Page extract:
- - - -

The server 400 stores the pitch frequencies of the speaker information received from the speech processing apparatus 300.

FIG. 13 is a functional block diagram illustrating the configuration of the speech processing apparatus 300 according to the third embodiment. As illustrated in FIG. 13, the speech processing apparatus 300 includes A/D conversion units 310a to 310c, a pitch detection unit 320, a file obtaining unit 330, and a transmission unit 340.

The A/D conversion unit 310a is a processing unit that receives a first speech signal from the microphone 30a and that performs A/D conversion. More specifically, the A/D conversion unit 310a converts a first speech signal (analog signal) into a first speech signal (digital signal). The A/D conversion unit 310a outputs the first speech signal (digital signal) to the pitch detection unit 320. In the following description, the first speech signal (digital signal) output from the A/D conversion unit 310a will be simply referred to as a “first speech signal”.

The A/D conversion unit 310b is a processing unit that receives a second speech signal from the microphone 30b and that performs ND conversion. More specifically, the A/D conversion unit 310b converts a second speech signal (analog signal) into a second speech signal (digital signal). The A/D conversion unit 310b outputs the second speech signal (digital signal) to the pitch detection unit 320. In the following description, the second speech signal (digital signal) output from the A/D conversion unit 310b will be simply referred to as a “second speech signal”.

The A/D conversion unit 310c is a processing unit that receives a third speech signal from the microphone 30c and that performs A/D conversion. More specifically, the A/D conversion unit 310c converts a third speech signal (analog signal) into a third speech signal (digital signal). The A/D conversion unit 310c outputs the third speech signal (digital signal) to the pitch detection unit 320. In the following description, the third speech signal (digital signal) output from the A/D conversion unit 310c will be simply referred to as a “third speech signal”.

- - - -

Extracted material:
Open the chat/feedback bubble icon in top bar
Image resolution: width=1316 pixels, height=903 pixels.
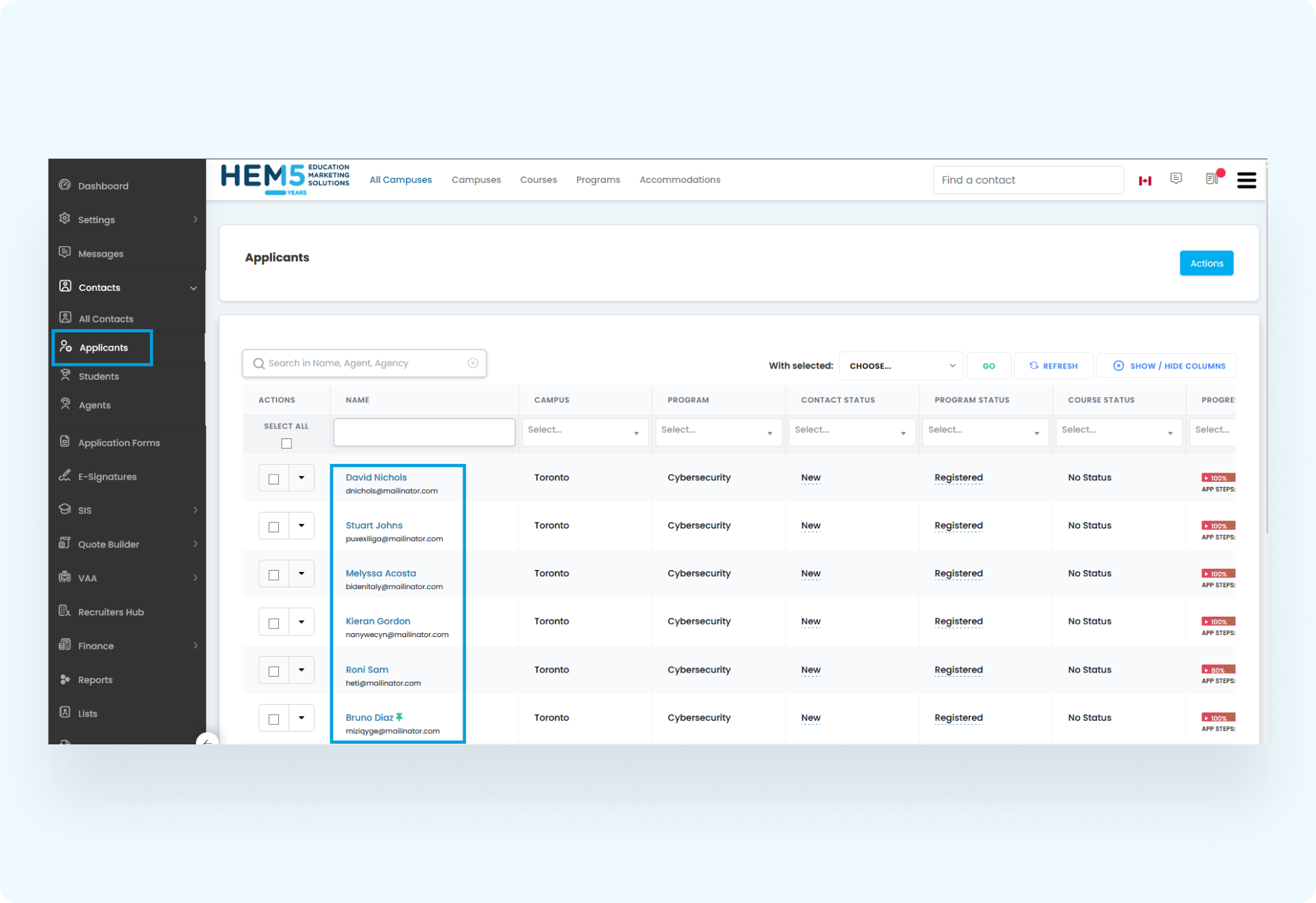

- - - -

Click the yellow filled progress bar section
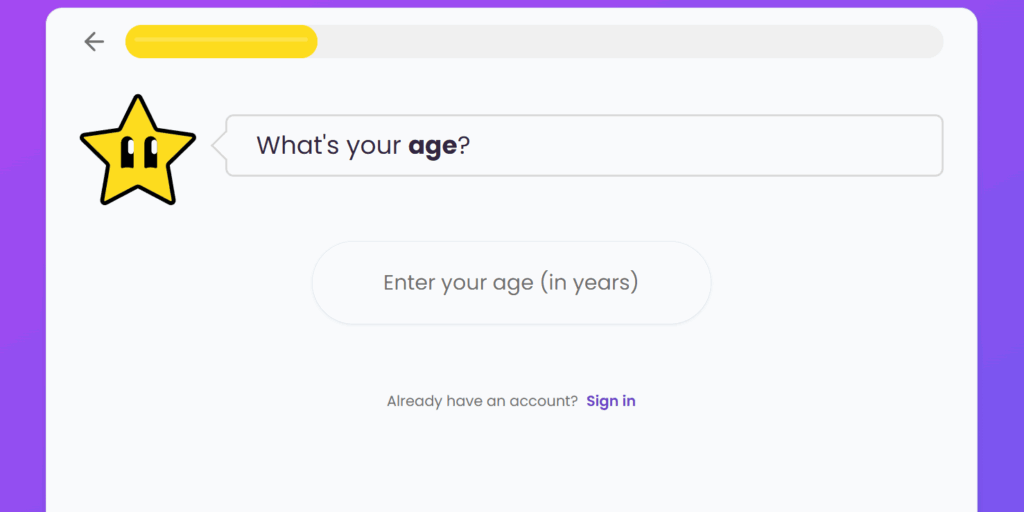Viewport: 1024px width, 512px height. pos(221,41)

- - - -

Tasks and exercises:
1. Translate this sentence from the speech processing passage into Spanish: "More specifically, the A/D conversion unit 310a converts a first speech signal (analog signal) into a first speech signal (digital signal)."
2. Duplicate the speech processing passage from "The server 400" up to and including "transmission unit 340.".
3. Name every microphone in the speech processing passage by its reference number.

Solutions:
1. Más específicamente, la unidad de conversión A/D 310a convierte una primera señal de voz (señal analógica) en una primera señal de voz (señal digital).

2.
The server 400 stores the pitch frequencies of the speaker information received from the speech processing apparatus 300.

FIG. 13 is a functional block diagram illustrating the configuration of the speech processing apparatus 300 according to the third embodiment. As illustrated in FIG. 13, the speech processing apparatus 300 includes A/D conversion units 310a to 310c, a pitch detection unit 320, a file obtaining unit 330, and a transmission unit 340.

3.
microphone 30a
microphone 30b
microphone 30c